I was pleasantly surprised to see how many people were riding the train. Once GO gets its operation down pat to the point where they can run three man crews this should be a money maker as well as a boon to tourism in Niagara and Toronto.  Perhaps they could consider doing this for Stratford to improve tourism there as well as getting nameless transit commentators to their hotel before they go to the theatre.

Running this type of service has a low cost to GO as the equipment is sitting around all weekend doing nothing so they do not need a large passenger volume to cover their costs.  With eight cars to carry 650 passengers the train was not crowded but it still carried enough to cover its marginal costs.
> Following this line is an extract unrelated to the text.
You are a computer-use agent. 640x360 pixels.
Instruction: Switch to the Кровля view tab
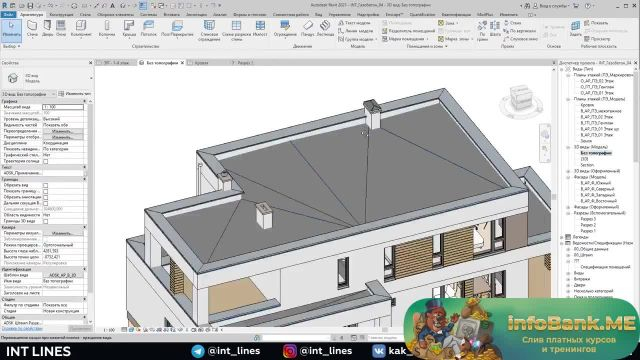[x=201, y=63]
It was educational to compare the GO and the VIA Amtrak service as they loaded at Niagara.  The VIA Amtrak trains loaded about 25 people through one narrow door for about 7 minutes.  GO loaded close to 500 passenger through 10 double width doors, including a number of bicycles, in about two minutes and these were mainly people who do not ride any train normally.  VIA and Amtrak should scrap their existing equipment and replace it with something like the Bombardier bi-levels that can load and unload so much faster with their low level double width doors.

If the US security folks want to see people spending money south of the border, they should be happy to see all sorts of US goodies in travellers’ arms going back across the border to Canada.  Of course how much of that stuff was actually made in the USA and how much elsewhere is another problem.  Conflicts in operations like this need to be worked out.
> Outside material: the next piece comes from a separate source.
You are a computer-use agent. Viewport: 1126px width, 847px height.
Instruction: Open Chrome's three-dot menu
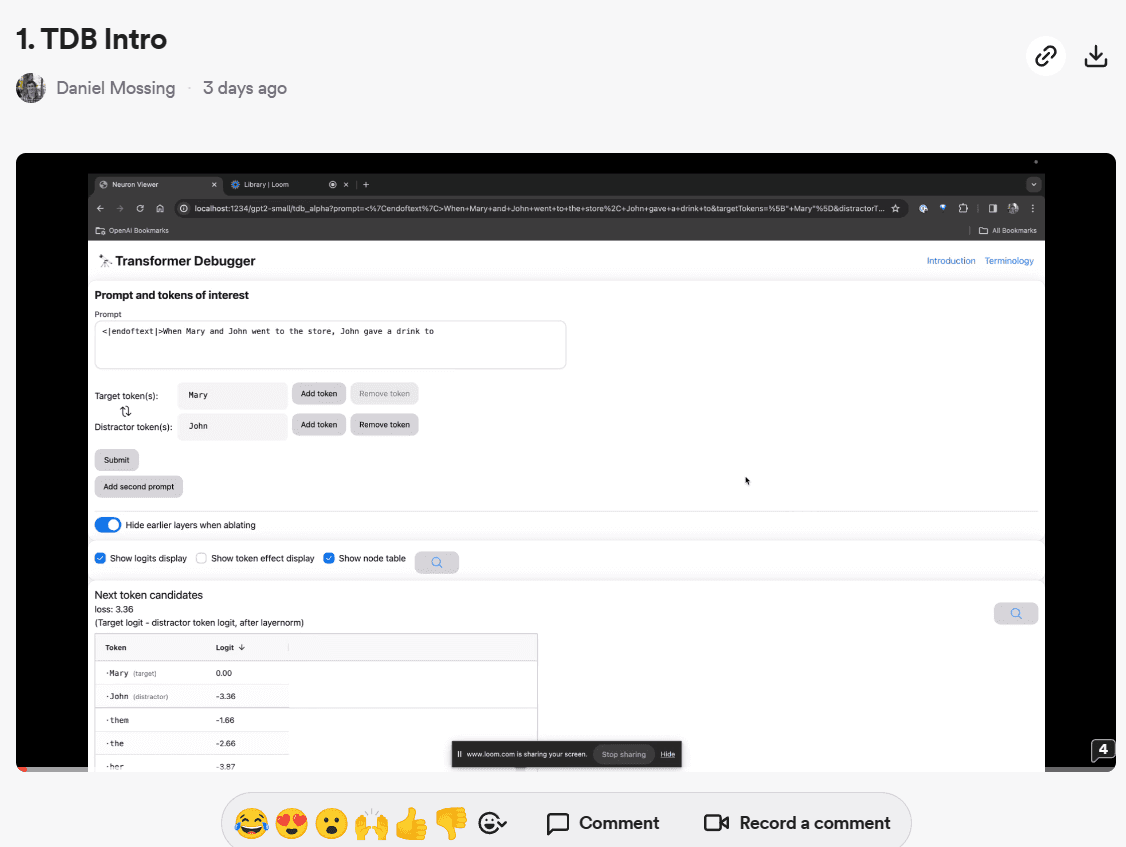point(1033,208)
It’s good to hear that the train did well on its first day although the effect of full fares needs to be seen.

As for cultural events, it’s still a pain in the butt to get to Niagara-on-the-Lake.  Stratford, for me, is a weekday jaunt.  The city would love to see GO run service there regularly and has proposed the largely vacant yard at Stratford as a GO facility, but it’s quite a jaunt west of Kitchener.

The problem on that line is that the arrival time of the morning train is now just late enough that catching a matinee isn’t a sure thing.  I doubt GO will be running midday trains that far from Toronto any day soon.